Dispositifs d'incitation :

IR-PME (Madelin) : réduction d'IR de 25 % du montant investi (plafond de 50 000 euros pour un célibataire, 100 000 euros pour un couple), sous conditions

PEA / PEA-PME : exonération d'IR sur les plus-values et dividendes après 5 ans de détention (prélèvements sociaux de 17,2 % restent dus)

Pour une société soumise à l'IS :

Dividendes reçus :

Régime mère-fille (articles 145 et 216 du CGI) si détention ≥ 5 % : quasi-exonération (seule une quote-part de frais et charges de 5 % est réintégrée)

Sans régime mère-fille : imposition au taux normal de l'IS (25 %)

Plus-value de cession :

Régime des titres de participation si détention ≥ 5 % et conservation ≥ 2 ans : exonération de la plus-value (sauf quote-part de frais et charges de 12 % de la plus-value brute réintégrée)
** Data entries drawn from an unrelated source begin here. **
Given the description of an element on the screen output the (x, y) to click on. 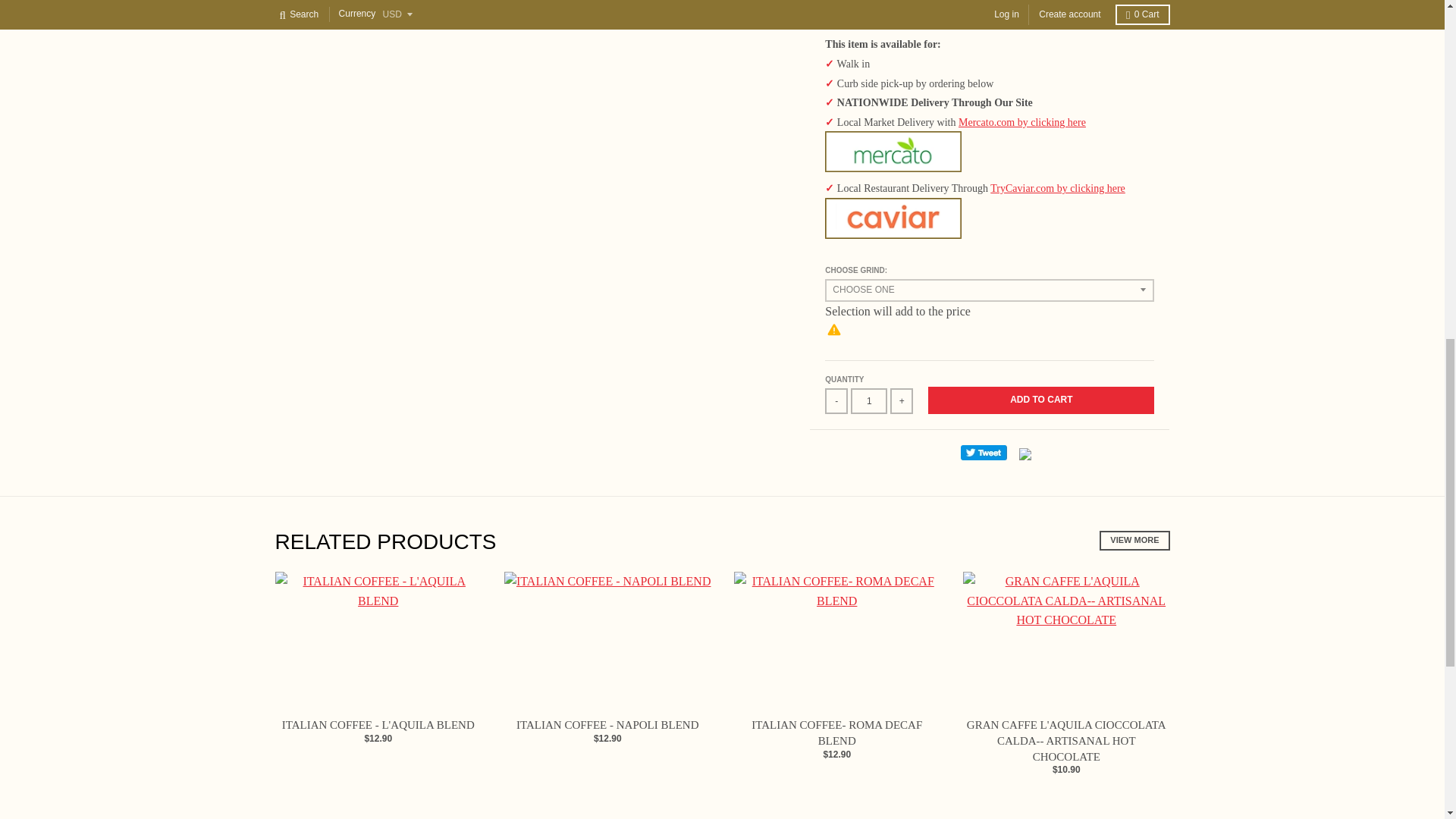
1 (868, 401)
Given the description of an element on the screen output the (x, y) to click on. 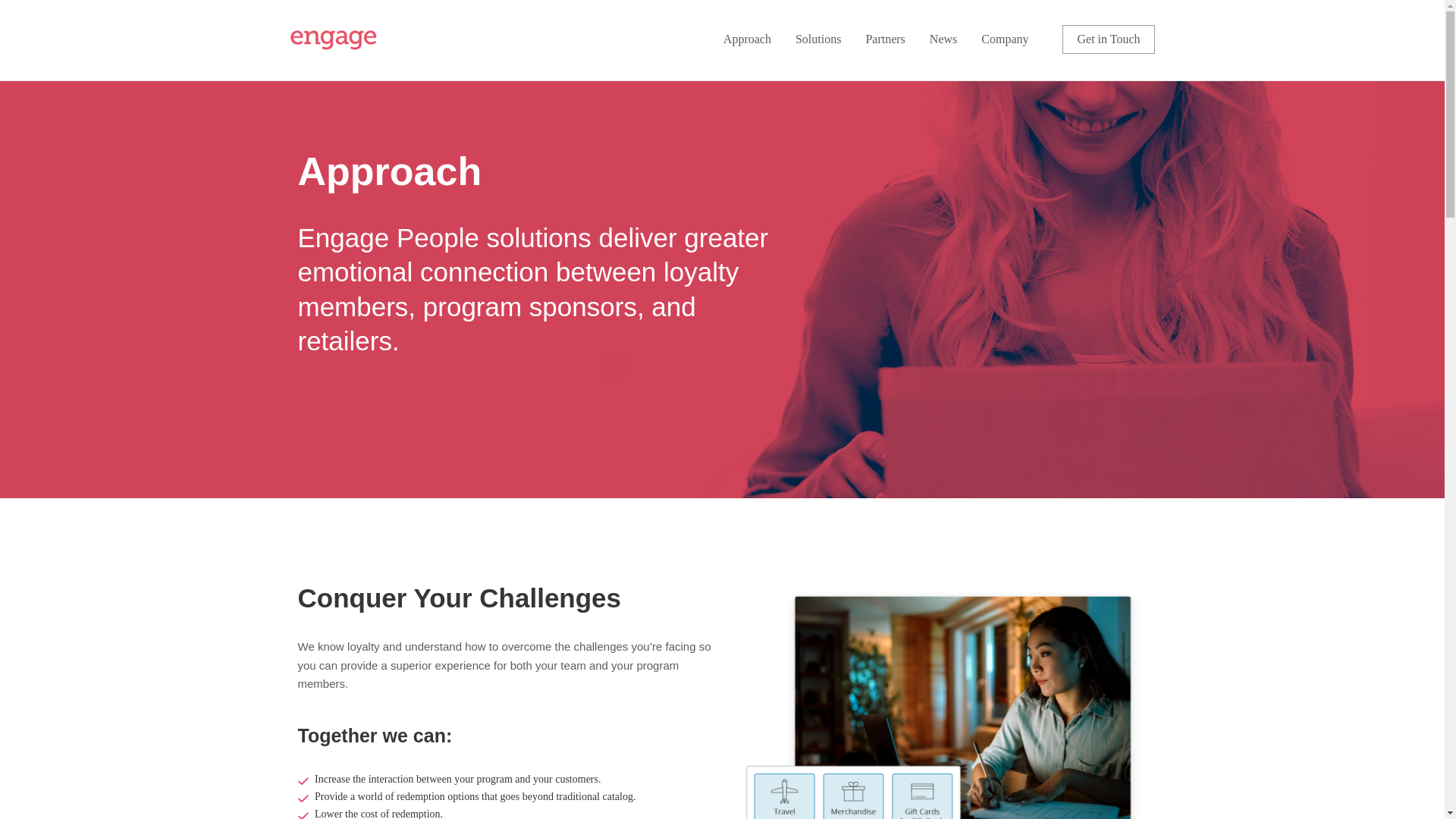
Approach (747, 39)
Partners (884, 39)
Get in Touch (1108, 38)
Solutions (817, 39)
Company (1004, 39)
Titres de placement (< 5 %) : imposition au taux normal de l'IS

Optimisation via holding :

La structuration via une holding permet de combiner :

Le régime mère-fille pour les dividendes remontés

Le régime des titres de participation pour la plus-value de cession

La possibilité de réinvestir les produits de cession sans imposition immédiate

Pour la structuration via holding, consultez Créer une holding pour optimiser sa cession et pour la fiscalité générale des cessions, consultez Plus-value de cession de parts sociales : calcul et optimisation.

Questions fréquentes

Quels sont les risques principaux d'une participation minoritaire ?
Les principaux risques sont : l'absence de contrôle sur les décisions stratégiques (le majoritaire décide seul de la stratégie, des investissements, de la distribution de dividendes), le risque de dilution en cas d'augmentation de capital, l'absence de liquidité (difficulté à revendre les titres d'une société non cotée), le risque d'abus de majorité (mise en réserve systématique, rémunérations excessives du dirigeant), et le risque de blocage (impossibilité de sortir en l'absence de clause de liquidité). Un pacte d'actionnaires bien négocié permet de mitiger ces risques.
Comment sortir d'une participation minoritaire dans une PME non cotée ?
Plusieurs options existent : exercer une option de vente (put) prévue au pacte d'actionnaires, bénéficier du tag-along si le majoritaire vend, négocier un rachat par le majoritaire ou la société (rachat d'actions propres, articles L.225-207 et suivants du Code de commerce), trouver un acquéreur tiers (soumis au droit de préemption et à l'agrément), ou en dernier recours, agir en justice pour abus de majorité si la situation le justifie. La sortie est d'autant plus facile que le pacte d'actionnaires prévoit des mécanismes de liquidité.
Quelle décote de minorité appliquer lors de l'acquisition de 20 % d'une PME ?
Pour une participation de 20 % dans une PME, la décote de minorité se situe typiquement entre 20 et 30 %. Si le pacte d'actionnaires confère des droits solides (siège au conseil, droits de véto, tag-along, put option), la décote peut être réduite à 15-20 %. Si les droits sont limités au minimum légal, la décote peut atteindre 30-35 %. La décote tient compte de l'absence de contrôle, de la faible liquidité des titres, et du risque d'abus de majorité.